The Meng Houses and Land in Hohen-Sülzen
In the Hohen-Sülzen parish records it appears that Johann Stephan Meng was leasing land off the church as he is one of the names in a list from the 1760s. Since then the Meng family has leased and owned land in the village.
There is a two page document from the archives in Worms which lists the land that the Meng family owned or leased. It is dated 1886 and includes Reichard Meng and other Meng relations. The word "Flur" is on the document and is still used today. It describes where the field is exactly situated. Flur 1 always describes places inside the village, Flur 2, 3, 4 and so on are outside the village. Reichard owned or leased many pieces of land inside and outside of the village. The document is complicated and hard to translate into modern day figures but it basically states how many fields each person owned or leased (the fields were usually small) and the figures can also include gardens and cellars. Sometimes the properties were sold or changed with neighbours or split when parents died and so on. Germans had the measurements metres, square-metres, acres and hectares but also had a measurement called "Morgen." This is translated to mean “morning” and was the size of a field, which a horse could work on, in half a day (in a morning). The Meng family owned pigs, rabbits and chickens but had no cows or oxen. They did have one horse though to help plough the fields which was mentioned in the Meng letter from 1864. “At our place there happened nothing important, only our grey horse was ill, we thought it could die (give up the ghost).
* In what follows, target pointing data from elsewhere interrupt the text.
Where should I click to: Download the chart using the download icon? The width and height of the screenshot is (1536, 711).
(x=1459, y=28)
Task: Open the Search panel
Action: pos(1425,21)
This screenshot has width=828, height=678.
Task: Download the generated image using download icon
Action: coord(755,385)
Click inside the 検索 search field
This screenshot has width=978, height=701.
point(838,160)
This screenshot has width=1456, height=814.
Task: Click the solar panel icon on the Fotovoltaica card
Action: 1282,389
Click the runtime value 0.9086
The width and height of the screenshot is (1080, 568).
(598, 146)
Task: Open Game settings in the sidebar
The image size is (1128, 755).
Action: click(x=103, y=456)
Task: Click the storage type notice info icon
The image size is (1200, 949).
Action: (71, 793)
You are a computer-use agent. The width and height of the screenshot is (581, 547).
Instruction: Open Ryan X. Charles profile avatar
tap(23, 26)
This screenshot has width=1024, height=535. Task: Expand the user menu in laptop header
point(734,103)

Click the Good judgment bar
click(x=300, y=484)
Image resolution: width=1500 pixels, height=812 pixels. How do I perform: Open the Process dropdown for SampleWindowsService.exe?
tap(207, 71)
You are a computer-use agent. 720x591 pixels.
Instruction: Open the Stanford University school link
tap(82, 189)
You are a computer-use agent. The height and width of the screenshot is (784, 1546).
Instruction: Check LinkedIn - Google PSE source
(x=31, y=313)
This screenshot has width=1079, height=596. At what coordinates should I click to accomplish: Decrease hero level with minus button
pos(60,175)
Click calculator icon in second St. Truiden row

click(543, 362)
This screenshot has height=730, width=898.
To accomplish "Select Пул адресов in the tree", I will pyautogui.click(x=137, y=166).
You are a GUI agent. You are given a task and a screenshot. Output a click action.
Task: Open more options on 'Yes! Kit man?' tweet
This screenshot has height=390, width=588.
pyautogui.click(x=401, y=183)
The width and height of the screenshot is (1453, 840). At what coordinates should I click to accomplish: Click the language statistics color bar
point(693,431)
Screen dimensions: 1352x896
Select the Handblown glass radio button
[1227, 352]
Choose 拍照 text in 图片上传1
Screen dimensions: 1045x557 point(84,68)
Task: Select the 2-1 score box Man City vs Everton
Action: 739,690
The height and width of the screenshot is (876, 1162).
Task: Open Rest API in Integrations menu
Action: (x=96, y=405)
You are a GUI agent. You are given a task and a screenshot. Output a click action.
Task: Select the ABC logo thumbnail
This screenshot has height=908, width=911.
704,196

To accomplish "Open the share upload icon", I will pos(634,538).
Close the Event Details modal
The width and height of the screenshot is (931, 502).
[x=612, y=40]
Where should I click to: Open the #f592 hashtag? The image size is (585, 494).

That would have been fatal, because we would not sell the guy for 500fl., to some persons we would not sell it for any price. It was something like a colic, but even such a grey horse animal has threat to fly away and does it only if it must.”
During the "French period" from 1792 to 1814, all documents relating to Hohen-Sülzen were written in French and all the streets had funny French names with houses having a number in the village. Members of the Meng family lived in house numbers 18, 22, 74, 31 1/4 and 26. Three of the houses still exist.
House number 31 3/4 (now Wormestrasse, 38) - On this house is a stone plaque with “bez. Joh u Cha Meng 1833” written in it. It means Johannes and wife built the house in 1833. This was Johannes Meng and Katharina Barth. Johannes Meng was the son of Johann Christian Meng (1762 - 1838).
House number 74 (now Kirchstrasse, 17) - Reichard Meng’s family lived in a very tiny house. In 1881 they built a larger house in Kirchstrasse, the plans of which still exist. Friedrich Meng (born 1855), son of Reichard Meng and brother to Karl Philipp Meng, had his name on the plans. The last Meng in Hohen-Sülzen was Richard Meng, living in Kirchstrasse in the 1970s. He was likely to be the grandson of Friedrich Meng, brother to Karl Philipp Meng who came to New Zealand.
House number 18 (now Hauptstrasse 25) - Members of the Meng family also lived in this house at some stage but we don’t know which members of the family exactly.
House number 22 (now Hauptstrasse 33) - This house was demolished in 1969. A photo of the house taken before 1930 below shows the Rathaus and the Meng house down the end of the street. It apparently had a big garden behind and then a dead end road. The house was demolished and the road now goes right through where the house was. We don’t know which members of the family lived there exactly.
House Number 26 (now Wormerstrasse 34 and 35) - This house no longer exists and on the site now stands the barn of Wormerstrasse 35. It was lived in by a Christian Meng around 1810. This is probably Johann Christian Meng (1762 - 1838) who was the son of Johann Stephan Meng. In the French documents they call him “Chrestien”.